Diversified Revenue Sources: Spindo derives its revenue from various industries, including construction (62%), oil and gas (1%), furniture (19%) and automotive (19%). The company's revenue picked up by 6.4% in 2015, with a 20% increase in sales volume, following a 4.7% revenue decline in 2014 due to slowing business activities as a result of the presidential elections that took place at the time. We believe medium-term sales growth will be supported by recovering automotive sales, with the company hoping to tap into the four-wheel drive segment, rising infrastructure development and consumer confidence. This should offset the fall in oil and gas projects.

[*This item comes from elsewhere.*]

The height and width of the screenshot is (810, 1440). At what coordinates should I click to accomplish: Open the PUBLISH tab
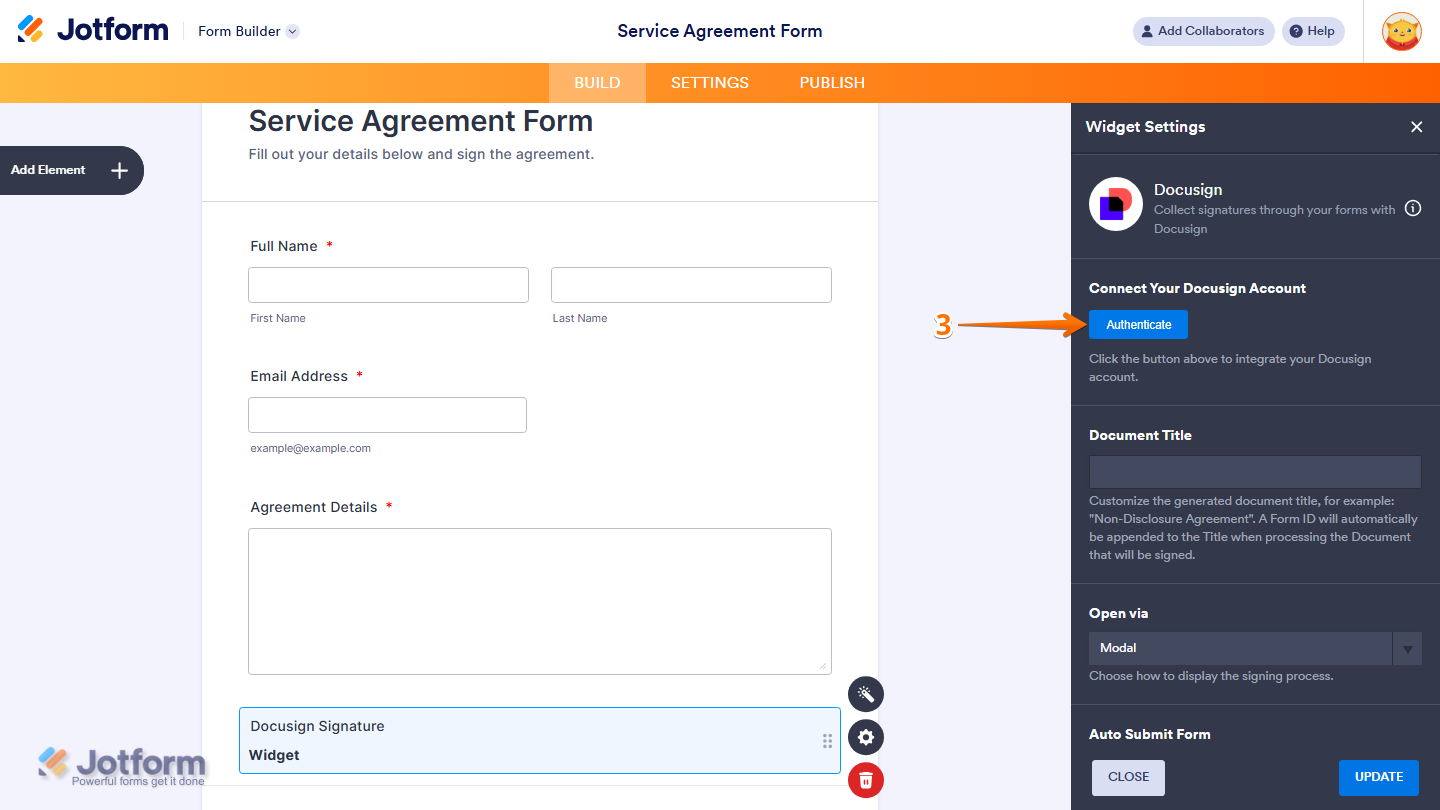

Restructured Capex Plan: Spindo has revised its capex timeline, as it considers a step-by-step outlay for machinery as more prudent due to unconducive oil and gas industry conditions. The new timeline lowers 2016 and 2018 capex, as the company does not plan to acquire the machinery until 2017, with additional purchases in 2019 and after. The company also plans to allocate more capex to warehouses, which will improve its competitiveness by reducing product delivery time and cost. Nonetheless, Spindo's capex remains high and Fitch expects moderately high leverage and negative free cash flows during 2017-2019.
Fitch's key assumptions within the rating case for Spindo include:
- USD/IDR at 13,300
- 30% dividend payout ratio
- total capex of around USD1.5bn over 2016-2019
- CAGR of 21% in sales volume from 2015-2019
- 6%-7% average selling price decline in 2016, flat in 2017 and 1% growth in 2018-2019
Positive: Future developments that may, individually or collectively, lead to positive rating action include:
- net-debt/EBITDA sustained below 3.5x (2015: 3.5x)
- conversion margin sustained above IDR1.5m per tonne (2015: IDR1.7m per tonne)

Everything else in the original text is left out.